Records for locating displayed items
--- START ---
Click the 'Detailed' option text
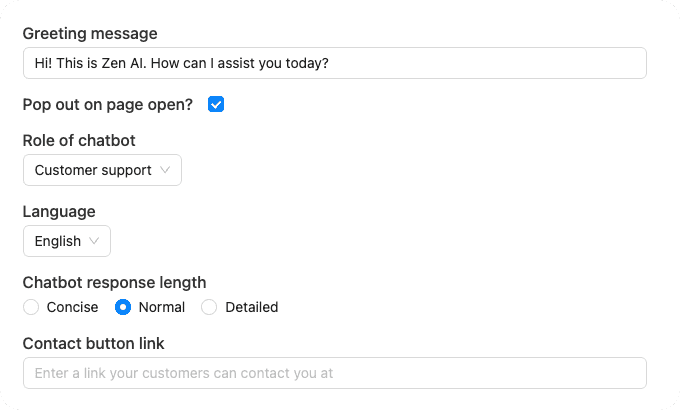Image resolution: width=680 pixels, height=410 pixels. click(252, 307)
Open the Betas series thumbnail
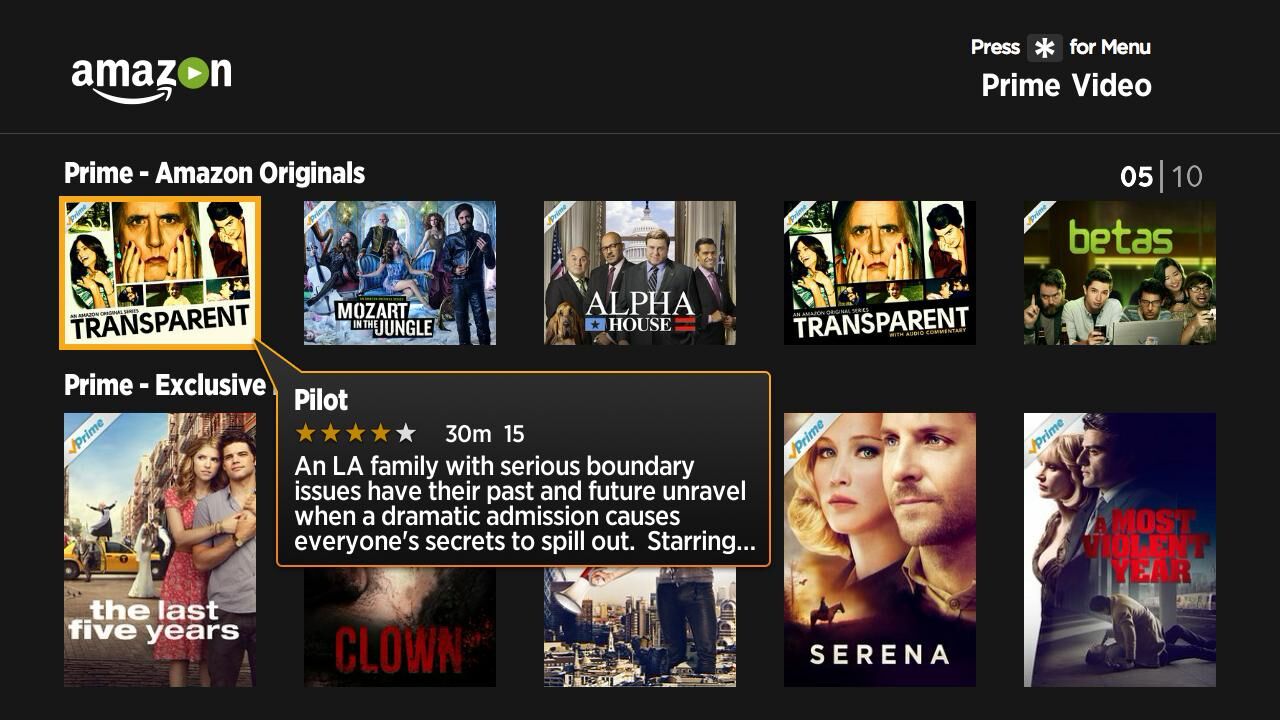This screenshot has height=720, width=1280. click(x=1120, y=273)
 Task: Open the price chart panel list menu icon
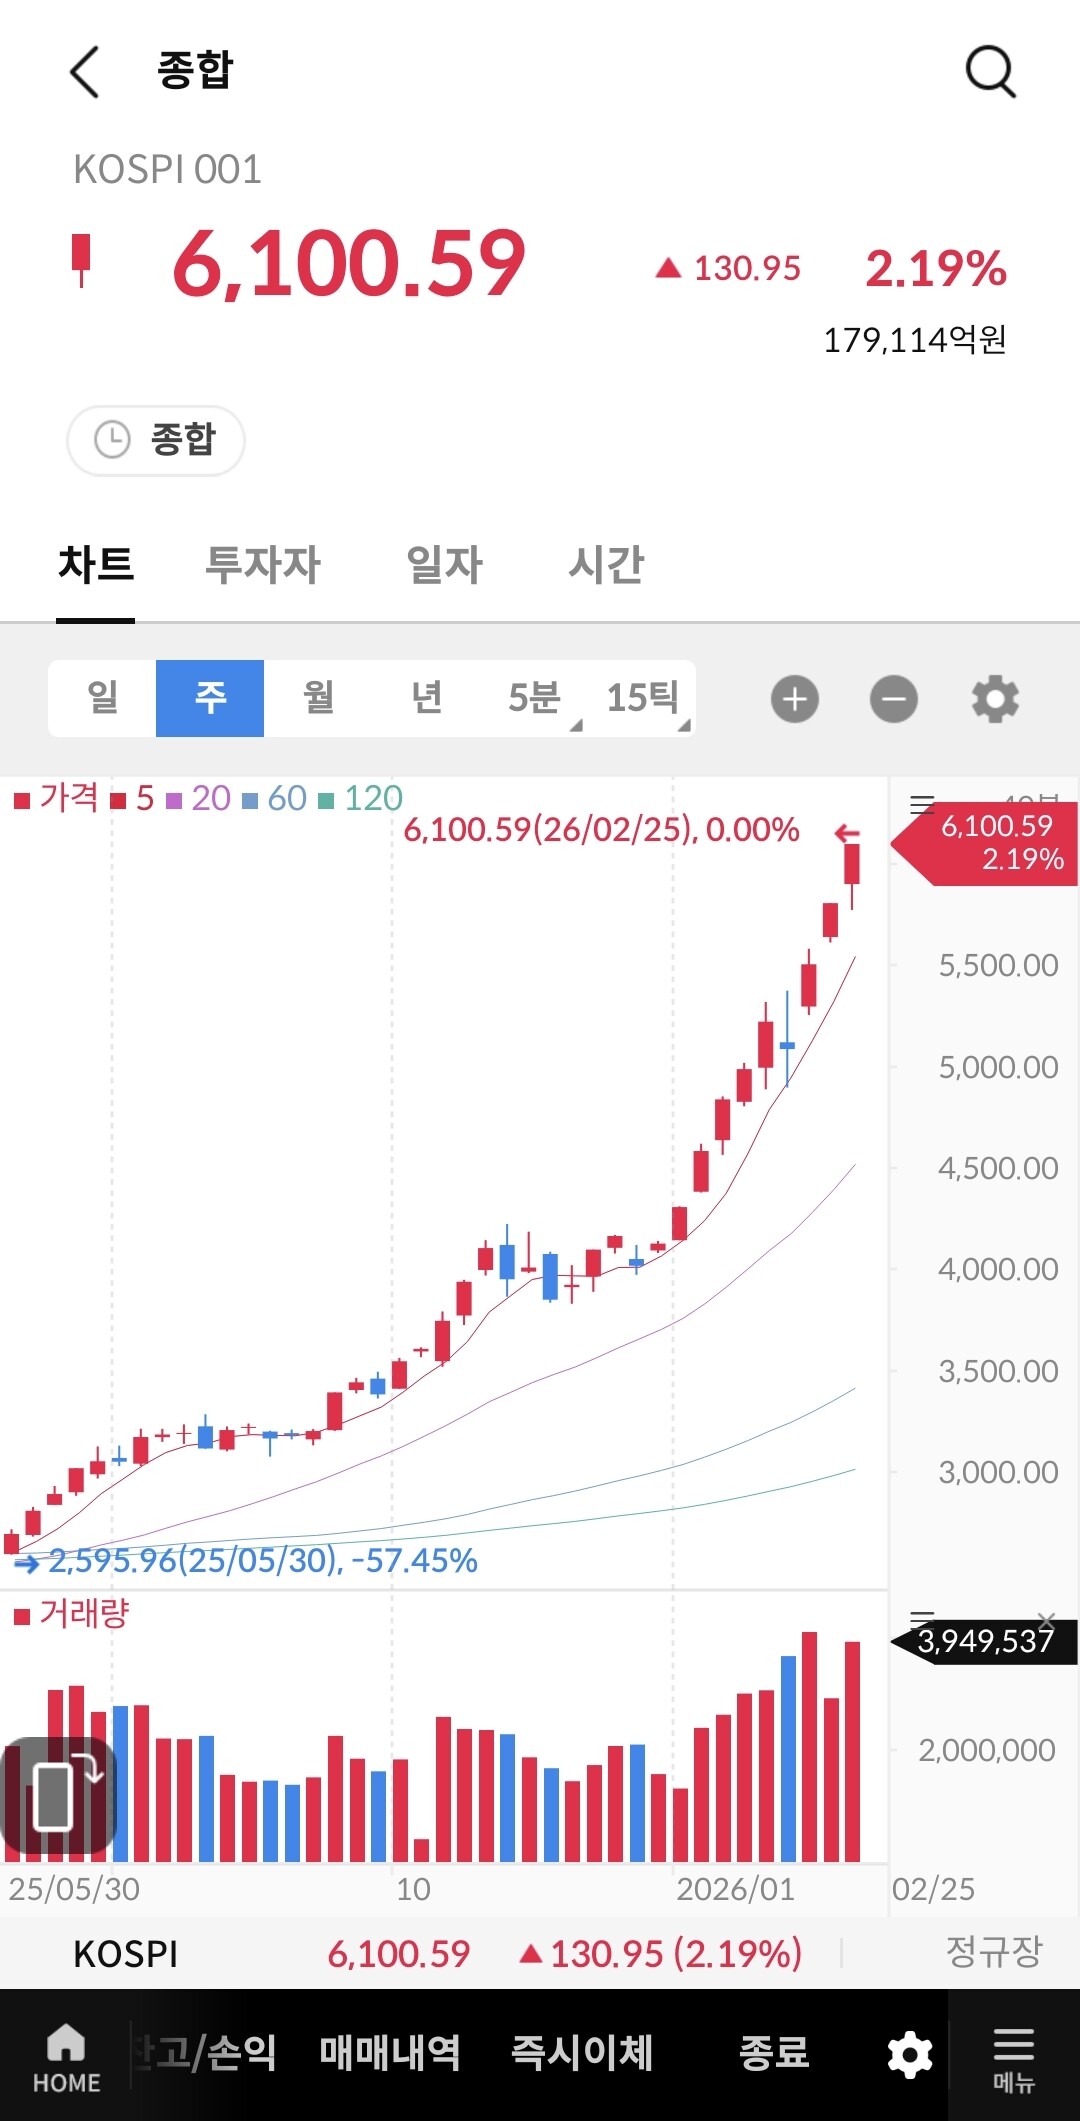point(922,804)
--- END ---
### [DIRECTIVE]
Copy every line of the listing above word for word, but leave out the pictures.

### [RESPONSE TO THIS EXERCISE]
Click the 'Detailed' option text
Image resolution: width=680 pixels, height=410 pixels. click(252, 307)
Open the Betas series thumbnail
This screenshot has height=720, width=1280. click(x=1120, y=273)
 Task: Open the price chart panel list menu icon
point(922,804)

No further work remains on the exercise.